### [Problem 1]
Rewrite the brand guide excerpt between "Branding and brand" and "unethical business practices.", inclusive, replacing "founder drama" with "leadership conflict".
### [Problem 2]
According to the brand guide excerpt, what kind of brands are the most enduring?
### [Problem 3]
Write the next part of the brand guide excerpt, picking up after its last sentence.

### [Passage]
>>>
Our guide is designed to help you think deeper about your brand and how you can meaningfully connect with your stakeholders. We’ll cover:

  1. Defining a good brand
  2. Identifying the business case for ongoing brand work
  3. Building your vision, mission, and values
  4. Cultivating your community
  5. Standing out with storytelling
  6. Exploring content marketing
  7. Improving internal communications
  8. Crafting consistent brand elements
  9. Delivering a great customer experience
  10. Takeaways & next steps

Defining a good brand

Brand is much more than a logo. It enables you to:

  • Raise money: Your ability as an effective and persuasive storyteller is essential to raising money. Your story will include your vision, progress, lessons learned, and what makes your team uniquely suited to address a big problem.
  • Connect with supporters: You’ll need to be prepared to share your vision for the company with multiple audiences—investors, partners, media, customers. Brand encompasses your purpose and values, which, along with your vision, help your investors and partners trust your founding team and want to be part of that vision.
  • Hire your team: In the early days, your key hires are signing up because they share your aspirations and how you operate. Be honest, and communicate your vision, mission, and values.
  • Enable organic customer growth: Your customers can play a key role in your story by amplifying your values, products, and services. Owned content can be amplified by you so that others will consider, try, love, and grow your brand.
  • Aspire beyond your first product: A strong brand foundation helps you grow beyond your first product. Your brand ultimately helps you earn the right to keep improving how your customers work and live.

So what is brand, and why is it so valuable to articulate?

At its core, your brand is your purpose—your reason for existing. And that purpose has the potential to connect you with a powerful customer and stakeholder community that will authentically fuel your growth.

The most enduring brands are purpose-driven. Articulating your purpose requires internal discussion with your founding team. To articulate your purpose, your “why,” start by asking yourself: What are we building and how is it helping people? Your brand’s “why” is eventually expressed in your mission and vision statements. After that, you and your team will identify your brand values, which codifies your vision and mission into the framework for difficult decisions, how you treat others, and your culture.

Pro Tip

Ask yourself: What are we building and how is it helping people? Your brand’s “why” is eventually expressed in your mission and vision statements.

What brand is not

Branding and brand communications are not “spin.” Don’t expect your brand to hide the stink of a poorly functioning product, an indifferent customer experience, founder drama, or unethical business practices.

A strong brand elevates a customer’s first transaction into a personal interaction, which leads to brand loyalty. It’s a necessary element of any successful business.

About the author

My background is in launching authentic brands based on the work of engineers building challenging technology. I’ve had the privilege of working with Virgin Galactic, The Spaceship Company, Virgin Orbit, and Kitty Hawk’s EVTOL solutions.
<<<
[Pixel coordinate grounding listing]
>>>
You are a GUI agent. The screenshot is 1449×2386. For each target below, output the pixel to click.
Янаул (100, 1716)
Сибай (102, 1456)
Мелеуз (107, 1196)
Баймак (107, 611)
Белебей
<<<
### [Answer space 1]
Branding and brand communications are not “spin.” Don’t expect your brand to hide the stink of a poorly functioning product, an indifferent customer experience, leadership conflict, or unethical business practices.

### [Answer space 2]
Purpose-driven brands.

### [Answer space 3]
I’ve helped launch the customer favorite and award-winning Virgin America, Virgin Hotels, Virgin Festival, and many other Virgin brands in North America. I’ve also worked with incredible entrepreneurs to launch brands that failed. These experiences taught me that your success is dependent on not only your product but also your community: the goodwill of your customers, partners, the media, and your team. That’s especially true for category-building products that have never before been seen or tried.

I enjoy helping founding teams craft and share their stories and progress along the way. Ultimately, the culture that you’re shaping and the interactions you’re having with customers and team are what shape your brand and your messaging. It’s already within—it just needs to take shape and to be echoed through everything you do.

Identifying the business case for ongoing brand work

A strong brand impacts virtually every facet of your organization. “Brand preference creates firm value by measurably improving profits, cash flow, and [market] share,” reported Forbes.

Here are just a few stats that quantify the value of a strong brand:

  • Companies that have strong reputations deliver 31% higher shareholder return.
  • Strong brands have more highly engaged employees, and as a result, can grow profits 3x faster than competitors.
  • The top 10 B2B brands with strong customer service saw 31% greater revenue growth over three years compared to brands with the worst customer service.
  • A superior brand preference allows a company to command price premiums of 26% on average, even when product quality is the same.
A strong brand impacts virtually every facet of your organization.
Christine Choi

An effective brand positively impacts customer loyalty, organic growth, word-of-mouth marketing, shared content, customer lifetime value, media attention, stakeholder engagement. and so much more. This is why oft-cited brands like Amazon and Microsoft are valued in the hundreds of billions.

Building your vision, mission, and values

The core of your brand is formed by:

  1. Your brand’s vision, mission and values
  2. How you tell your story internally and externally
  3. Consistent brand elements

You must get those pieces working well, and working together, before you can achieve liftoff.

Vision, mission, values: Why, what, how

A founder’s job is hard. It becomes even harder if your primary reason for starting a venture is solely to make money. The “why” drives most successful entrepreneurs to invest the time, energy, and financial resources necessary to start a company. It also builds your team and stakeholders.

“What” is your mission: What does your company do?

“How” are your values: What are your operating principles?

“Why” is your vision: What are you building toward? This aspirational goal is your North Star.

How do you describe what you do to your dentist, your grandmother, and your child’s teacher? If it comes out different every time or is too long, try to distill it in a sentence.

You can do it too. There are many workshops facilitated by consultants and also templates available online. Here are the most basic steps:

1. Craft a mission statement: Your mission statement expresses what your company does. Try to use language that is authentic to you and your team. Exercise:

  • Convene your core founding team.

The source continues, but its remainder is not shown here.